**DATA LINES:**
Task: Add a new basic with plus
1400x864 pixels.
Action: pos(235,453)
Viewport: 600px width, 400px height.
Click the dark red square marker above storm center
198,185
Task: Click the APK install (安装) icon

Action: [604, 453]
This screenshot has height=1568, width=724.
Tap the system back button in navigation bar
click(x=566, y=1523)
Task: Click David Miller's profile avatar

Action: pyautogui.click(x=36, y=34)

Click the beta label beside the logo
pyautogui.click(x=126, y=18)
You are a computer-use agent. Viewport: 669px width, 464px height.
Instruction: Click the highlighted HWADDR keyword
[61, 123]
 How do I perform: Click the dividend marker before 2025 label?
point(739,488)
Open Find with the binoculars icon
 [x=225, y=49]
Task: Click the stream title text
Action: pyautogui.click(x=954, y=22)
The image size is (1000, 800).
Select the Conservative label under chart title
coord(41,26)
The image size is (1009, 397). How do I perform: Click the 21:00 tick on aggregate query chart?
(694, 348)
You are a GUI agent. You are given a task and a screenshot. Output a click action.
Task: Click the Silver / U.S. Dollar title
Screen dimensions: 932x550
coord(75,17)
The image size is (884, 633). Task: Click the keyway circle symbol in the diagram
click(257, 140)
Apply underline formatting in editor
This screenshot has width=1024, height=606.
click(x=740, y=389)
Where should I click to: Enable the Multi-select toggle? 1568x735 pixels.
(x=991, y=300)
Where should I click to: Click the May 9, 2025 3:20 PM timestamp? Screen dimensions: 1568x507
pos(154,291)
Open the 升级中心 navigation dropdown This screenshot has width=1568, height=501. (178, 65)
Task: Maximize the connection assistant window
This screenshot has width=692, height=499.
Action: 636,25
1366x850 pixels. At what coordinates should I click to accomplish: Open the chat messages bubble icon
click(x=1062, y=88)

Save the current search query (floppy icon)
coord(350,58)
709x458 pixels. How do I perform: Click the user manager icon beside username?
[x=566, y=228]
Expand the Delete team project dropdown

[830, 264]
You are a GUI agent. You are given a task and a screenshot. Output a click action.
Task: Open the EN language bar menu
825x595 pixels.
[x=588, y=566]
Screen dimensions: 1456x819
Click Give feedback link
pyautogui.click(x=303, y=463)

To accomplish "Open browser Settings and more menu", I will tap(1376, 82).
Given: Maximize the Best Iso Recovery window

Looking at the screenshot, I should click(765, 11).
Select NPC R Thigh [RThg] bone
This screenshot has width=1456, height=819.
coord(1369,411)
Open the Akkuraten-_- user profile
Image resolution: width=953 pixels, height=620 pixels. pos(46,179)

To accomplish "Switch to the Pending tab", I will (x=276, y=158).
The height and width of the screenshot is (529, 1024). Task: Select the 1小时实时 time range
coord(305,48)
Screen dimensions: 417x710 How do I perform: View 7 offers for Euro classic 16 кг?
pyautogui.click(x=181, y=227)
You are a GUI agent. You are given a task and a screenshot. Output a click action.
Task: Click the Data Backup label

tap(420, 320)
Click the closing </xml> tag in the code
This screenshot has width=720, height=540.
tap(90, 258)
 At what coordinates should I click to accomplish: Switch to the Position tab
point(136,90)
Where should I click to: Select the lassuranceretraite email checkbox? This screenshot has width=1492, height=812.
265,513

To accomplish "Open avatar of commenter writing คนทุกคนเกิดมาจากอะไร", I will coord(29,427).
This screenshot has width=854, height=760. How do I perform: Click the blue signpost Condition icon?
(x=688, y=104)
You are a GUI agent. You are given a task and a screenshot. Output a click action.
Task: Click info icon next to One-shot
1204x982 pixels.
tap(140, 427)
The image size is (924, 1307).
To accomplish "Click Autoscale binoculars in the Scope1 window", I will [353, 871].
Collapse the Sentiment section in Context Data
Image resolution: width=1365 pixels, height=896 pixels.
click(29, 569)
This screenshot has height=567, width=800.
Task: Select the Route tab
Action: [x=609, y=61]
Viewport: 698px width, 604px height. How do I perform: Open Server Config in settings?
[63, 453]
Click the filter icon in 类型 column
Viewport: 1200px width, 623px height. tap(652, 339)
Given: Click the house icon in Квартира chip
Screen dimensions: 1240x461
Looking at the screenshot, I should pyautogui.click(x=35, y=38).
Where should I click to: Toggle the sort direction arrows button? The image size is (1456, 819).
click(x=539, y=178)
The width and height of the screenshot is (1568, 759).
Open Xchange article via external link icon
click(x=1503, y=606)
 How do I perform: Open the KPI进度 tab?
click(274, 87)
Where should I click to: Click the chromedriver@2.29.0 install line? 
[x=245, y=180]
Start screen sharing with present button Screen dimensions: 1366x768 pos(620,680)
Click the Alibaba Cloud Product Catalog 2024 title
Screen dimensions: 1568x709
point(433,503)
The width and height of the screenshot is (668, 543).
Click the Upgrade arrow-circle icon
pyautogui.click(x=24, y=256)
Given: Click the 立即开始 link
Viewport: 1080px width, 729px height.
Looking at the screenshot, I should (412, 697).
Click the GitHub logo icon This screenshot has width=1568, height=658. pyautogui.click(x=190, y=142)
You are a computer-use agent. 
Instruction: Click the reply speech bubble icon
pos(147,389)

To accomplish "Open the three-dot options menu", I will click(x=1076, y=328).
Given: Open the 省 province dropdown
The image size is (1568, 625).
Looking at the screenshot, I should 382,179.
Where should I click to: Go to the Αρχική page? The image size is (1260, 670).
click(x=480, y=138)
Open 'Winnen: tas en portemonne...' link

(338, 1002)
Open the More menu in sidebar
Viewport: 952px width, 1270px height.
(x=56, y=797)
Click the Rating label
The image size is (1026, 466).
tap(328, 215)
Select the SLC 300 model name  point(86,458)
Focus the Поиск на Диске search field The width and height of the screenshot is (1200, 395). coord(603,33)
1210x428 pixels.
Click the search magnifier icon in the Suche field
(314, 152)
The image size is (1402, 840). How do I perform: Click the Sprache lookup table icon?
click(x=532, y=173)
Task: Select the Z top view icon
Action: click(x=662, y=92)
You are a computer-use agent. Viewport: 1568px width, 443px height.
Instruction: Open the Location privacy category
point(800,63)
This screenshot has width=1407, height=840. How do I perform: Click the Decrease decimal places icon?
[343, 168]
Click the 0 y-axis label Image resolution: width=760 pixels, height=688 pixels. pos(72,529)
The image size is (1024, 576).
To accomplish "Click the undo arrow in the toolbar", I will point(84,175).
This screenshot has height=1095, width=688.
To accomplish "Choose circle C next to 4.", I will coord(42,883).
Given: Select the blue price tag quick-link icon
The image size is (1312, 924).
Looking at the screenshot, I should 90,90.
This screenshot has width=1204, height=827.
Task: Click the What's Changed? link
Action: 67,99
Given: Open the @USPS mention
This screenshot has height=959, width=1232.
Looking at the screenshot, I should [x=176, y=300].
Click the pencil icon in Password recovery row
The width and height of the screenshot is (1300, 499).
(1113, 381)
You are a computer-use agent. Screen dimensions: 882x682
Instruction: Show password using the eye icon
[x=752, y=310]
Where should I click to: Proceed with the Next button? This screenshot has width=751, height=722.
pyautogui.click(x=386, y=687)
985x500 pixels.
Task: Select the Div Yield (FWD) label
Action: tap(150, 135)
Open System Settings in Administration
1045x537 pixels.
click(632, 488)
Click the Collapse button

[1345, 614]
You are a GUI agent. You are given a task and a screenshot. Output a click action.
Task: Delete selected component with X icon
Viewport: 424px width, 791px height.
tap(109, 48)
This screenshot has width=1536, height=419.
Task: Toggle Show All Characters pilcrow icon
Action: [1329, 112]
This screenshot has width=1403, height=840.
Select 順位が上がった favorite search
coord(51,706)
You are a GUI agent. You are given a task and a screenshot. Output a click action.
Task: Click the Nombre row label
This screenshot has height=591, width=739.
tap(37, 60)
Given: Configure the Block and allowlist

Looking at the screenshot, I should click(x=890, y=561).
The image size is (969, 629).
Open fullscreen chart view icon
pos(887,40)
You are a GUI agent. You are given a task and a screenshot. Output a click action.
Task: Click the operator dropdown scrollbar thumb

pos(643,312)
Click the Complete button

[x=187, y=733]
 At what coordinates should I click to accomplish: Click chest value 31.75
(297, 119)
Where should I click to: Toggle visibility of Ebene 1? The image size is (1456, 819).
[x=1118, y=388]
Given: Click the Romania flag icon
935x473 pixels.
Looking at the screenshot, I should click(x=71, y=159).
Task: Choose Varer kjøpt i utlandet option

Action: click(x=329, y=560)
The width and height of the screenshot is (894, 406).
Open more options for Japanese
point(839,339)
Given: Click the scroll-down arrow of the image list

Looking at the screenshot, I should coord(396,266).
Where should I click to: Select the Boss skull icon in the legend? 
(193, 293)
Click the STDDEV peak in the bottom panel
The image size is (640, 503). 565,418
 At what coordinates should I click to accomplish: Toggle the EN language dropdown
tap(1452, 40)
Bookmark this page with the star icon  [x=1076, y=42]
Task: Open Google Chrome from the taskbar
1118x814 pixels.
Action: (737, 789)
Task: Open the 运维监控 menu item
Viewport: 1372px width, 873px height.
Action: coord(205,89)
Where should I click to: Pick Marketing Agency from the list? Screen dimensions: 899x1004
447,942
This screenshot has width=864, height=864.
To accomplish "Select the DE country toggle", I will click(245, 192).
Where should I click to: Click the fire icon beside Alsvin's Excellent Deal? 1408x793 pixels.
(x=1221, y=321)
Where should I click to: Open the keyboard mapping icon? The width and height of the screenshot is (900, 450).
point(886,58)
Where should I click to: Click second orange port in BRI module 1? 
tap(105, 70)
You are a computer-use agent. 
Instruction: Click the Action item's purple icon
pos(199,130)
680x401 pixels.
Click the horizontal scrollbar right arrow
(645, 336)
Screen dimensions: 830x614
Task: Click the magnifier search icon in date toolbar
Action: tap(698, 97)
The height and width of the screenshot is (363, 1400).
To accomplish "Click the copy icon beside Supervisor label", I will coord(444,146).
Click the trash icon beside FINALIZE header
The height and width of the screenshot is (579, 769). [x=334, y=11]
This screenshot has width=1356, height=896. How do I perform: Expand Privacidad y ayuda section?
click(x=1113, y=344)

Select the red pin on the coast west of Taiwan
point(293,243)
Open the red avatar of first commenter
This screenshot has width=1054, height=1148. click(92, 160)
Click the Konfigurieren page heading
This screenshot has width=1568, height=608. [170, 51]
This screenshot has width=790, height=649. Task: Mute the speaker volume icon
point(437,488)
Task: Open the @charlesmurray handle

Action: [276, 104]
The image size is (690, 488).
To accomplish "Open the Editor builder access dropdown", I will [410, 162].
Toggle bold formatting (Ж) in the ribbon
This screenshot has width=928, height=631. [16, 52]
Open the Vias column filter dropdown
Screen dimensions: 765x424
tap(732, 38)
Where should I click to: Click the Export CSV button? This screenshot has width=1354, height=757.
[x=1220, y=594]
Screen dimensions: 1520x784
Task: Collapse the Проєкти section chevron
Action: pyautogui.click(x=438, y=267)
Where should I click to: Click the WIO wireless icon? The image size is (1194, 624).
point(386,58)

**SET TASK:**
Extract every line of the entries above that contains the string "bubble", matching case exactly.

**RESPONSE TO THIS TASK:**
1366x850 pixels. At what coordinates should I click to accomplish: Open the chat messages bubble icon
Instruction: Click the reply speech bubble icon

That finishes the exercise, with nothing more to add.